- 取り組む課題 -
a: ページ抜粋の「慈善研究機関アルツハイマーズ」から「ンも開発されているようです。」までを、一字も変えずに引用せよ。
b: ページ抜粋で「たとえばバイオジェン社は」で始まる段落を、主な事実を残して短くまとめ直せ。

- ページ抜粋 -
╔══

世界では、急増するアルツハイマー患者に対して、どのような取り組みをおこなわれているのでしょうか。
各国の動向を概観します。
<アメリカ>
巨大製薬会社がしのぎを削るアメリカの製薬企業。
たとえばバイオジェン社は、チューリヒ大学とのチームで新薬候補である「アデュカヌマブ」の臨床試験をし、アルツハイマー患者の脳に作られる蛋白質アミロイドの蓄積を減らすことに成功したと発表し、注目を集めました。2016年のことです。
しかし本年、メルク社やファイザー社などの製薬会社が、アルツハイマー病治療薬の研究開発を次々に打ち切るということもありました。
新薬開発には莫大な費用と時間がかかりますが、現状はアルツハイマー病に対する投薬治療の効果は、病状の進行を遅らせることしかできていません。
抜本的な治療につながる成果が得られず、研究継続は困難と判断して撤退する企業も増えています。
<イギリス>
一方、イギリスの研究機関は希望的な見解を明らかにしています。
慈善研究機関アルツハイマーズ・リサーチUKは、アルツハイマー病のワクチンが10年以内に、治療薬に至っては3年以内に開発されるだろうとの見解を発表しました。
同機関のリチャード・レイノルズ博士は、臨床試験の最終段階にある治療薬が12種類もあると説明しています。
テレグラフ紙によれば、これらの中には病気そのものを治療できる薬が含まれるとのことで、さらにワクチンも開発されているようです。
このワクチンにはアルツハイマー病の70%を予防する可能性があるとのこと。
ユニバーシティ・カレッジ・ロンドン認知症リサーチセンターのジョナサン・ショット教授は、「アルツハイマー病治療薬の入手は『もし』ではなく『いつ』を論じる段階にある」と希望を語っています。
<中国>
中国でも希望のあるニュースがあります。
製薬会社グリーンバレーが今年、中国国家医薬品監督管理局に対し、Sodium Oligomannurarate (GV-971) Capsulesという新しい薬品の申請を提出する計画であると発表し、注目されています。
現在、この薬は臨床試験で軽~中等度のアルツハイマー病に対して有効性と安全性が確認され、2018年末には販売承認申請を行う計画とのことです。

╚══

- 学習資料 -

╔══

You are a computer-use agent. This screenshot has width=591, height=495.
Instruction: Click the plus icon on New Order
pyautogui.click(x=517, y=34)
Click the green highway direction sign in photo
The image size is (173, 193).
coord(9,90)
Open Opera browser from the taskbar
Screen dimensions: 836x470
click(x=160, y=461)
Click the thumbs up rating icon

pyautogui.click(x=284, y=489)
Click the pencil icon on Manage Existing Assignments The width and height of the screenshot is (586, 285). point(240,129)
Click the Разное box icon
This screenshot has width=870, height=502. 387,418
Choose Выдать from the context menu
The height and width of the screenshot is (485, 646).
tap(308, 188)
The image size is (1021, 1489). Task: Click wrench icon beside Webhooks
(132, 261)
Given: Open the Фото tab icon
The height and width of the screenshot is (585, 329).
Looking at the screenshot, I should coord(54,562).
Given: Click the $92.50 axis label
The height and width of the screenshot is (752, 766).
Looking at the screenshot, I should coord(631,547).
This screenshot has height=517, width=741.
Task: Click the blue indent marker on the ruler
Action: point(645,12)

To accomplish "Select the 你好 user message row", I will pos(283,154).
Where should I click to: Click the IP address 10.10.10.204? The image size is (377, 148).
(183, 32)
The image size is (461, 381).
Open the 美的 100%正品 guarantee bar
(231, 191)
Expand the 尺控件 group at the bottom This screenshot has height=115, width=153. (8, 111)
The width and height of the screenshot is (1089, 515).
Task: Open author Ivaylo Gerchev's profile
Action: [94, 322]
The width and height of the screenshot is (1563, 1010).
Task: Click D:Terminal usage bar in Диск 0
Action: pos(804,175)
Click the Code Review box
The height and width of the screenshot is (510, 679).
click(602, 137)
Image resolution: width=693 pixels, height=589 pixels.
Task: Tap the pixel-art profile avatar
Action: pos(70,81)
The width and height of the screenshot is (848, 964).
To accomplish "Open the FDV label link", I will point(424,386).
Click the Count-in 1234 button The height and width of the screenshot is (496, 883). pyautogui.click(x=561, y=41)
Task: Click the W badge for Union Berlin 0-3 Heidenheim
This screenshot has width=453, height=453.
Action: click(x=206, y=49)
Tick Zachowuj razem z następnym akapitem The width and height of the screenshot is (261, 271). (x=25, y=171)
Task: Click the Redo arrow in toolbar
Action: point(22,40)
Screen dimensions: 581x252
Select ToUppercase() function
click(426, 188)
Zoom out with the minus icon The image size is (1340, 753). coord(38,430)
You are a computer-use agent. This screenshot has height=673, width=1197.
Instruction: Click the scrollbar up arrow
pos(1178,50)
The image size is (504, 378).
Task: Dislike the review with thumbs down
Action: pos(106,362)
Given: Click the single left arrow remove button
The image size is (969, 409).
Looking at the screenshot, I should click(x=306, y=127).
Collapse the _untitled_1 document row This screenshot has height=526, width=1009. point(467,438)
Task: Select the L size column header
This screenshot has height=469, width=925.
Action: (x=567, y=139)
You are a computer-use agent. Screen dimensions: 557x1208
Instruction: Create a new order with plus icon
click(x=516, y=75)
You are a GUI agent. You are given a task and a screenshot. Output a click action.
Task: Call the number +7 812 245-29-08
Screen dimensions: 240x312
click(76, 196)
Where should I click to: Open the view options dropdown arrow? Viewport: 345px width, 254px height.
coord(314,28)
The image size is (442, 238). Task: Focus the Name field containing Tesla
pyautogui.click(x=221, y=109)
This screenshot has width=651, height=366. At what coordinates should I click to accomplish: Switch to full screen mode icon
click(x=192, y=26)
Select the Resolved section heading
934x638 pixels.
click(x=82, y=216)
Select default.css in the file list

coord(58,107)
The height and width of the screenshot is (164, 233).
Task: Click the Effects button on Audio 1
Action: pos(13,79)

╚══

- 各問の解答 -
a:
慈善研究機関アルツハイマーズ・リサーチUKは、アルツハイマー病のワクチンが10年以内に、治療薬に至っては3年以内に開発されるだろうとの見解を発表しました。
同機関のリチャード・レイノルズ博士は、臨床試験の最終段階にある治療薬が12種類もあると説明しています。
テレグラフ紙によれば、これらの中には病気そのものを治療できる薬が含まれるとのことで、さらにワクチンも開発されているようです。

b: 2016年、バイオジェン社はチューリヒ大学とのチームで新薬候補「アデュカヌマブ」の臨床試験を行い、アルツハイマー患者の脳にできる蛋白質アミロイドの蓄積を減らすことに成功したと発表し、注目を集めた。